While the technology is being embraced, marketers also raised the importance of using AI to improve the quality of content, rather than to save costs.
Another respondent said businesses should “complacently adopt and rely on AI when it’s the combination of people’s experience and expertise in tandem with AI, that’s the optimal blend.”
Warren Daniels, CMO at Bynder, said: “It’s great to see how our customers, and more generally marketers are leveraging AI to innovate and drive efficiencies.
“At Bynder, we’ve been developing AI and automation capabilities to help marketers accelerate and maximise the value of their creative and editorial content. In today’s world, it’s vital that brands create exceptional content experiences in order to stand out, and embracing AI technologies responsibly is helping to enable this.

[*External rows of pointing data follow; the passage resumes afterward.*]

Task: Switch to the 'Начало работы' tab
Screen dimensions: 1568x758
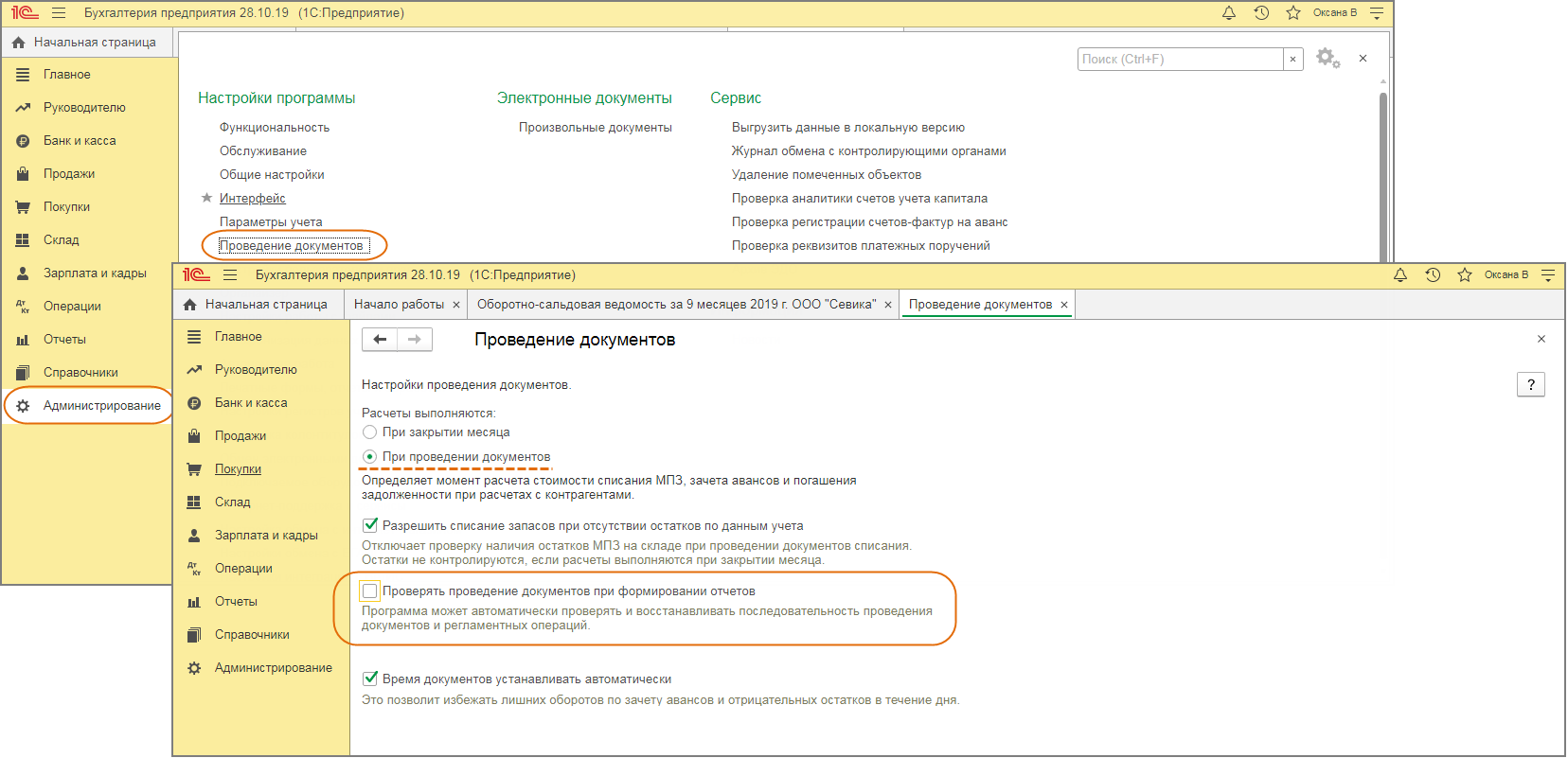Action: [x=399, y=305]
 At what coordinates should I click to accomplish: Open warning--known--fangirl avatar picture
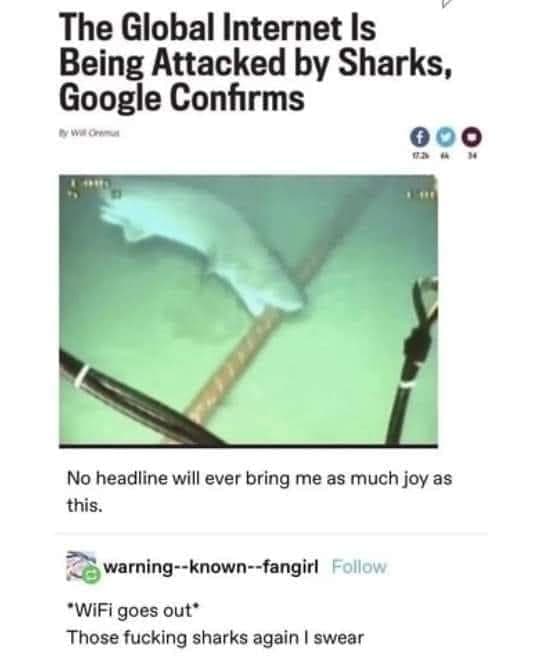(x=82, y=566)
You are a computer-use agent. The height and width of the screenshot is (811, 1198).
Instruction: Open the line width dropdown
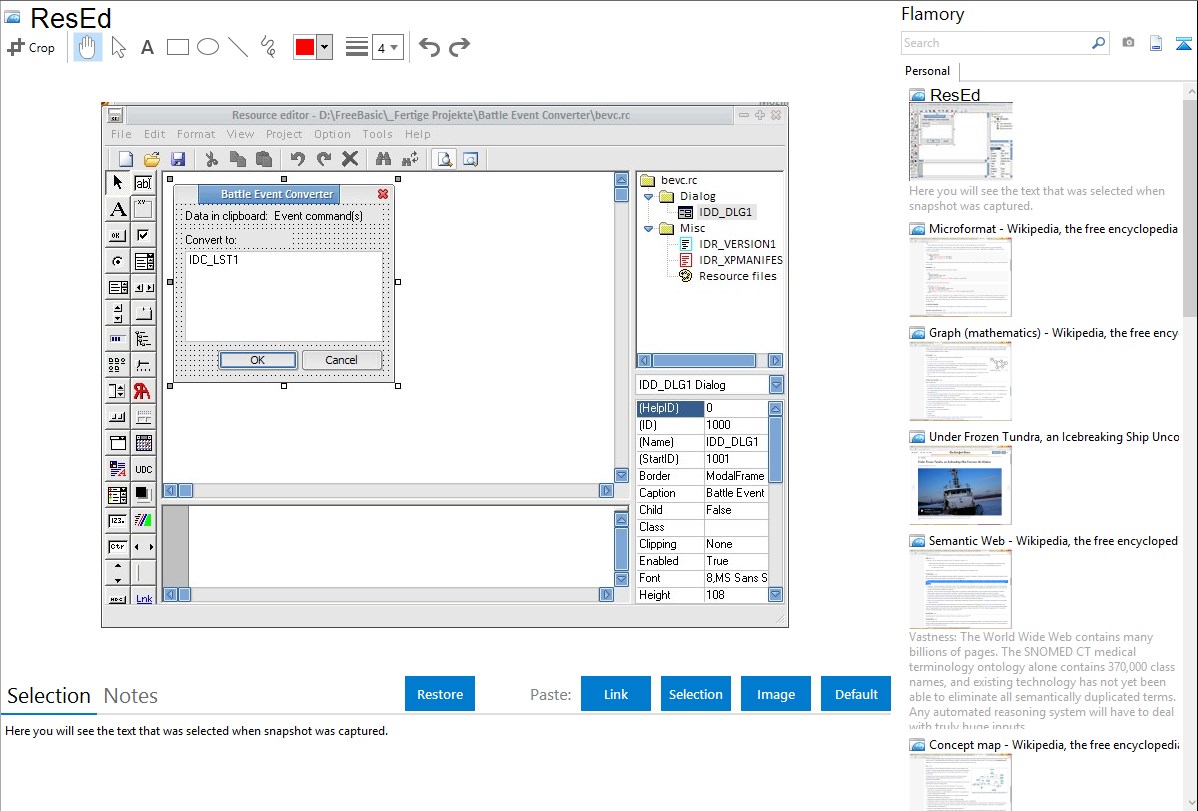tap(387, 47)
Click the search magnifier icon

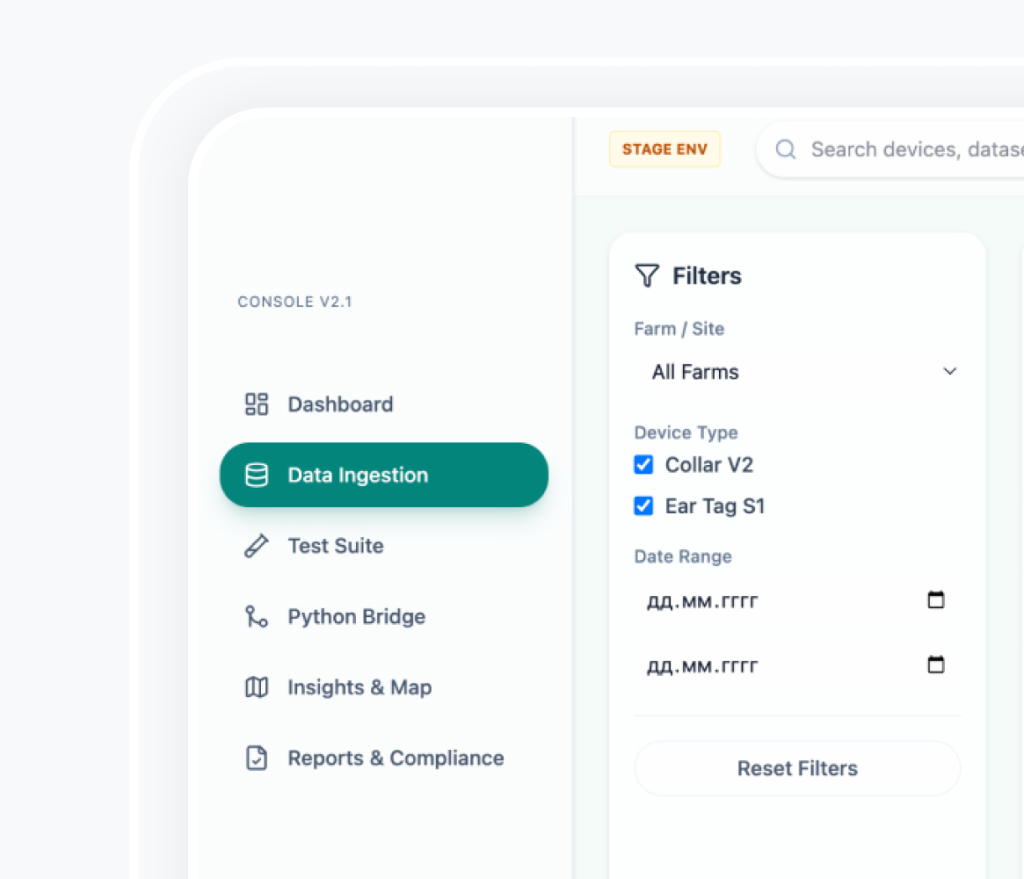pos(786,149)
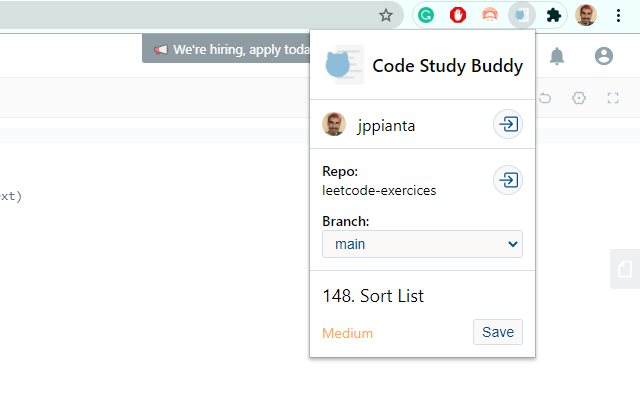640x400 pixels.
Task: Log out of the jppianta account
Action: click(509, 125)
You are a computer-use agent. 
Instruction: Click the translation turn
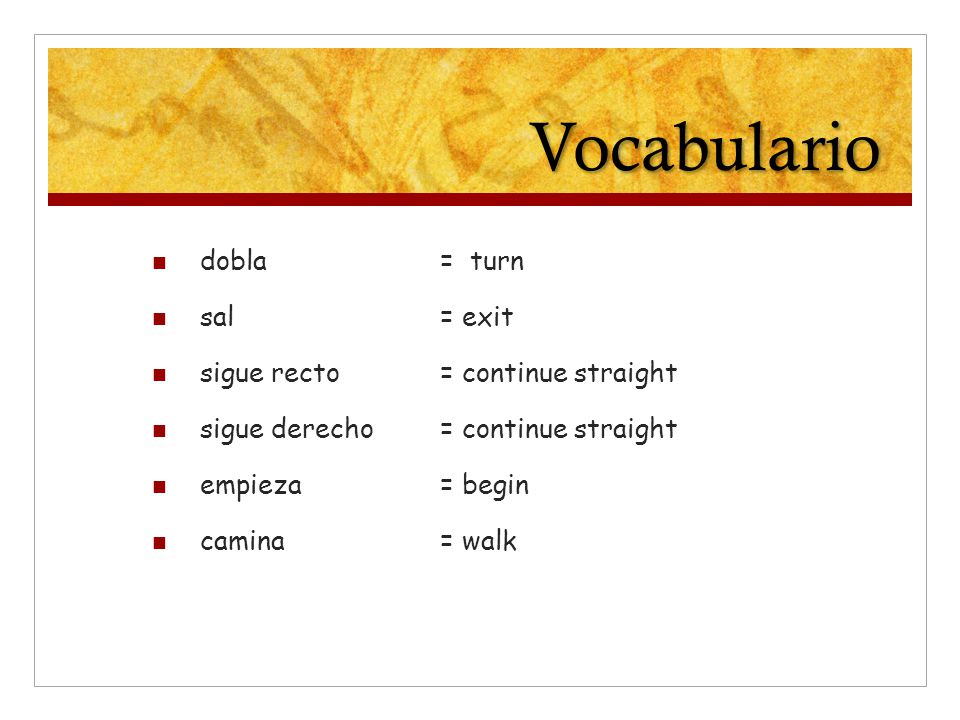(497, 261)
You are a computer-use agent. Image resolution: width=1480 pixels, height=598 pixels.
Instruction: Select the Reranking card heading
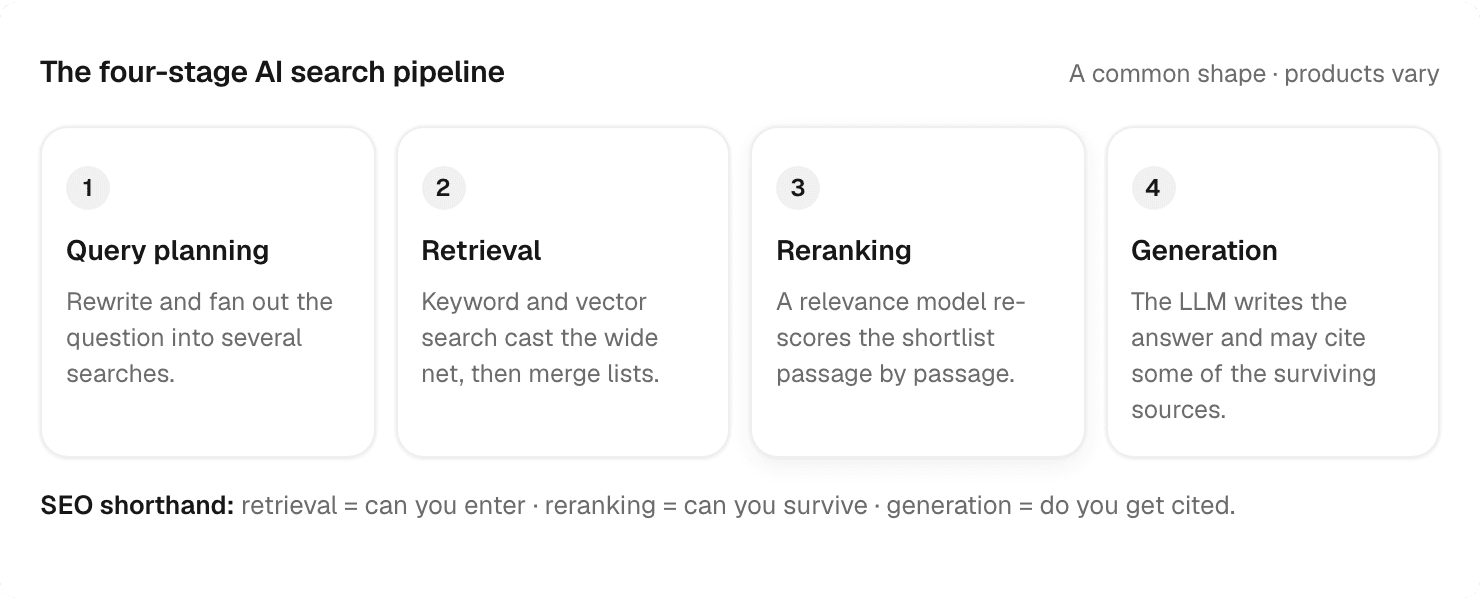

“However, it’s vital businesses don’t look to replace human creativity with AI. AI should be embedded into existing processes and viewed as a mechanic to free up time for teams to focus on more creative tasks. Quality content must still be created with thorough research, a true understanding of a brand’s key messages and tone of voice and with human empathy. AI should be used in a managed or controlled way to enable human creativity, not hamper it.”